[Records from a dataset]
....
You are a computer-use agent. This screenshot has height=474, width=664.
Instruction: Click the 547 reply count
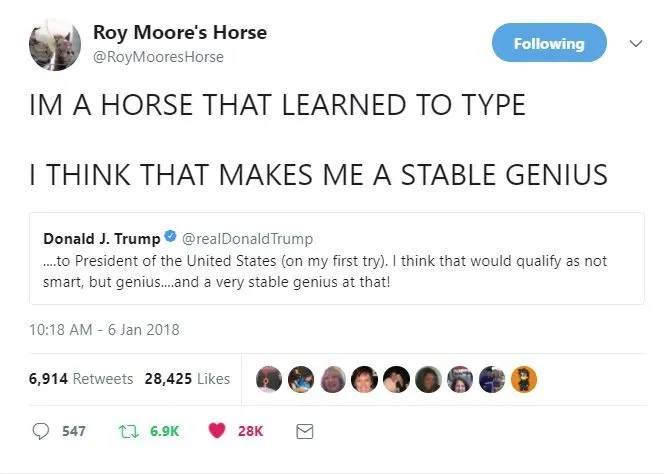[74, 431]
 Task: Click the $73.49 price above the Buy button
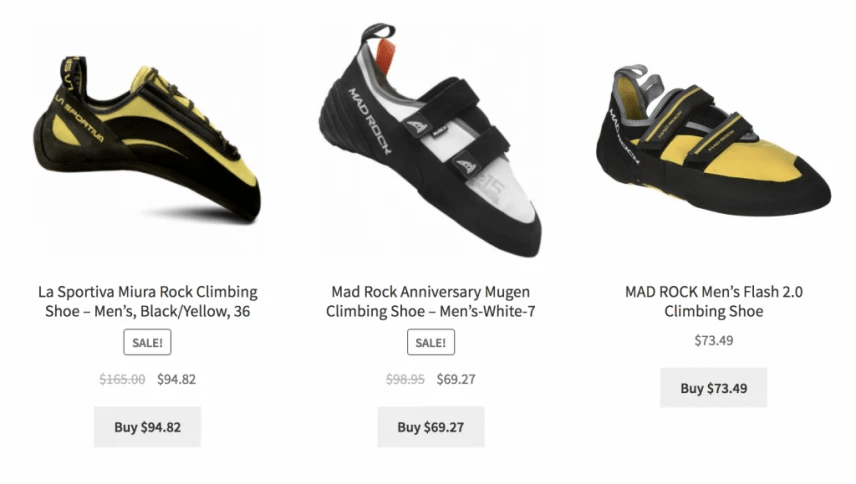coord(714,340)
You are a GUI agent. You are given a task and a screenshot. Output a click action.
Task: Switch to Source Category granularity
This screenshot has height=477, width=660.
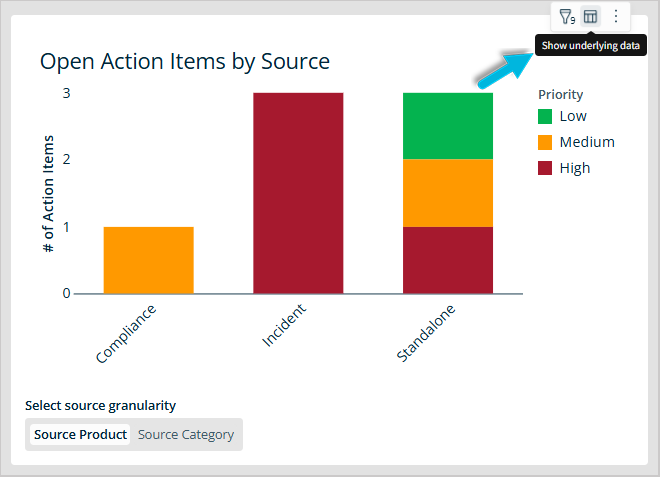(x=186, y=435)
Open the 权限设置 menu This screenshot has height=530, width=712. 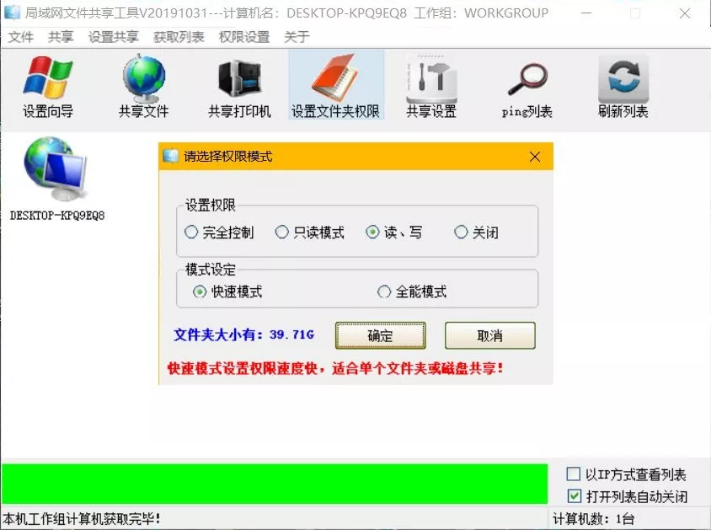coord(244,36)
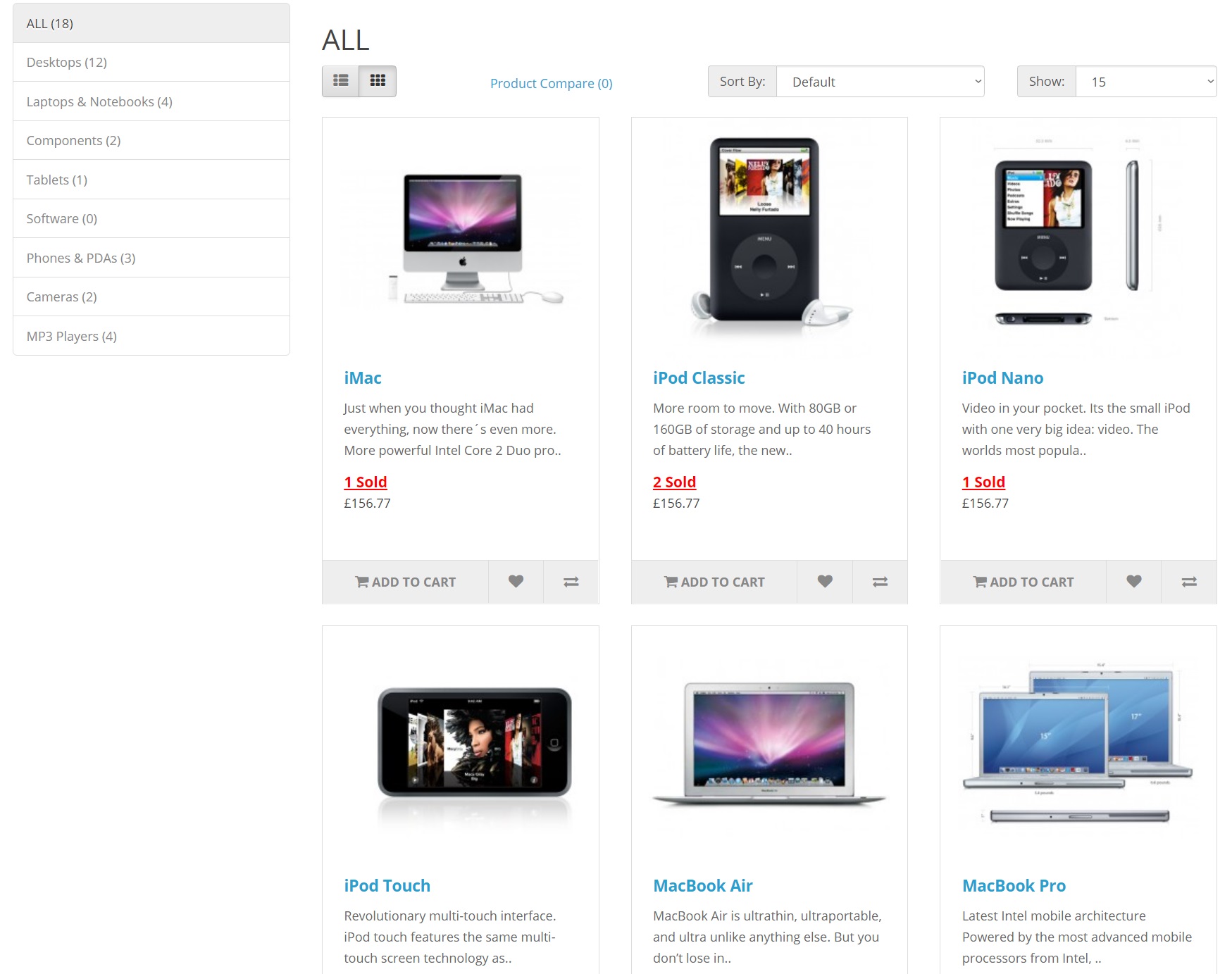Open the iPod Classic product title

699,378
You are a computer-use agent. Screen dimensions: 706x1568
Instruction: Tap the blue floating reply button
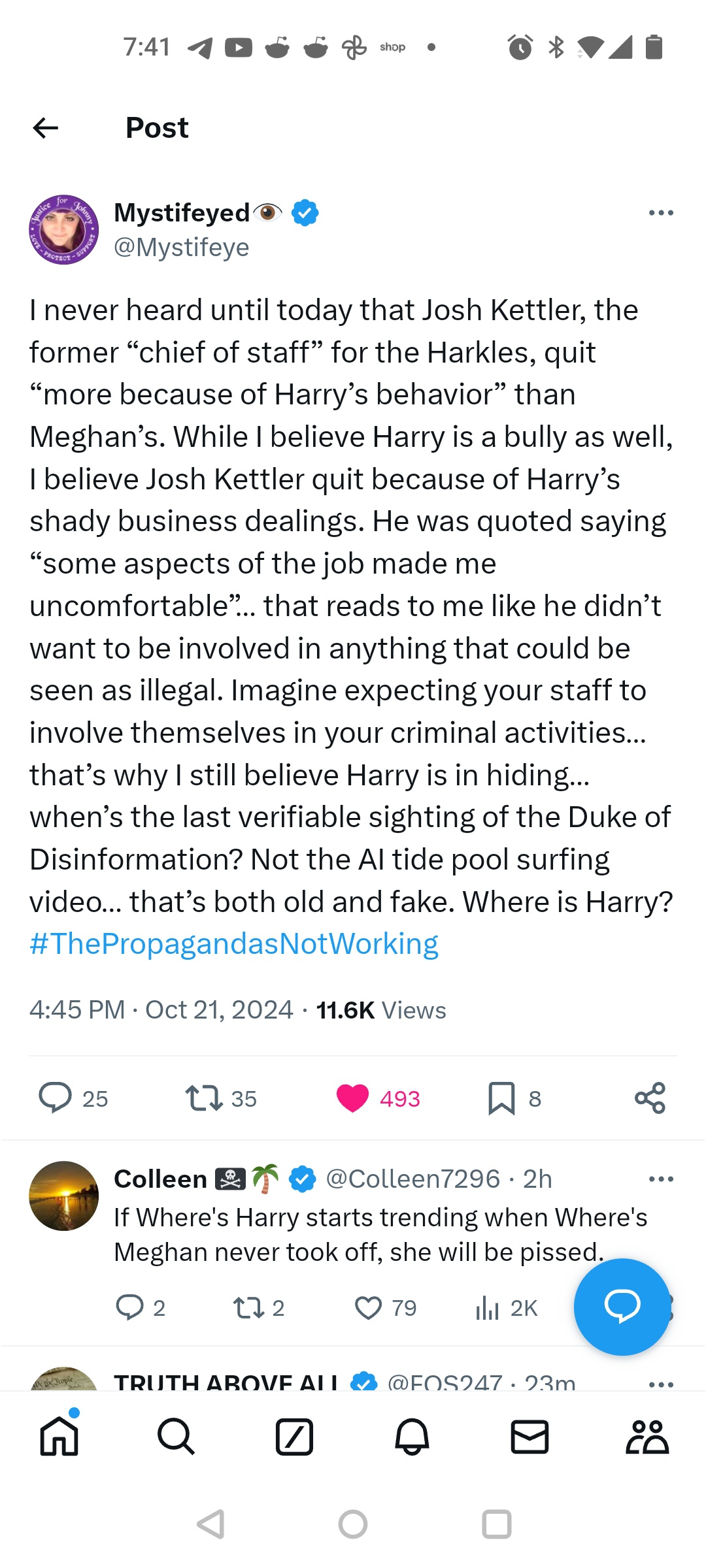pos(622,1307)
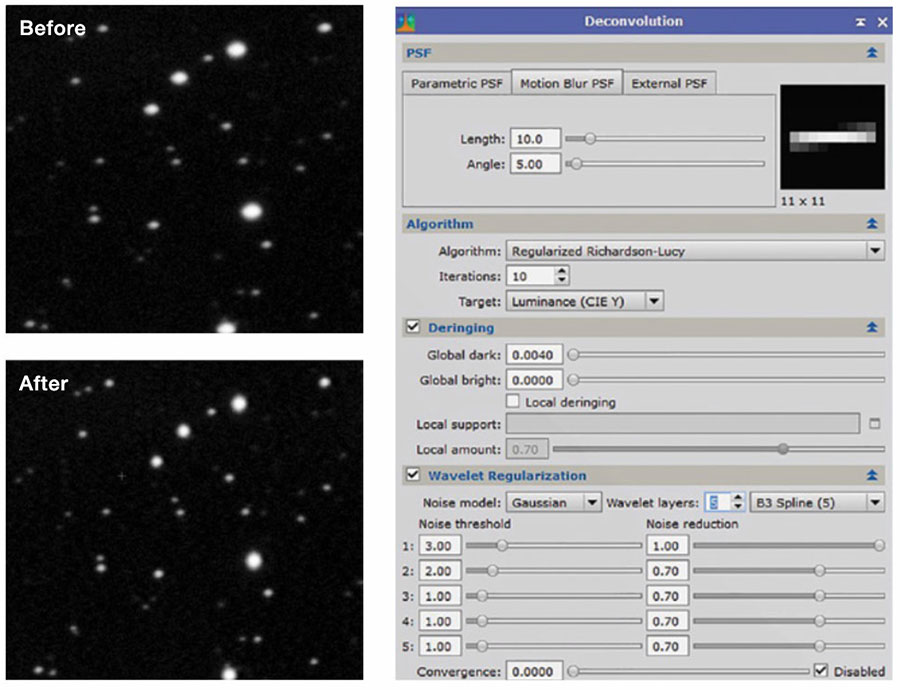Switch to the Parametric PSF tab

[457, 84]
....
## TASK TO COMPLETE
Without the pictures, copy the entries from their first line through the line containing "Task: Switch to Source Category granularity", and only those lines.

## SOLUTION
You are a computer-use agent. This screenshot has height=474, width=664.
Instruction: Click the 547 reply count
[74, 431]
 Task: Click the $73.49 price above the Buy button
coord(714,340)
You are a GUI agent. You are given a task and a screenshot. Output a click action.
Task: Switch to Source Category granularity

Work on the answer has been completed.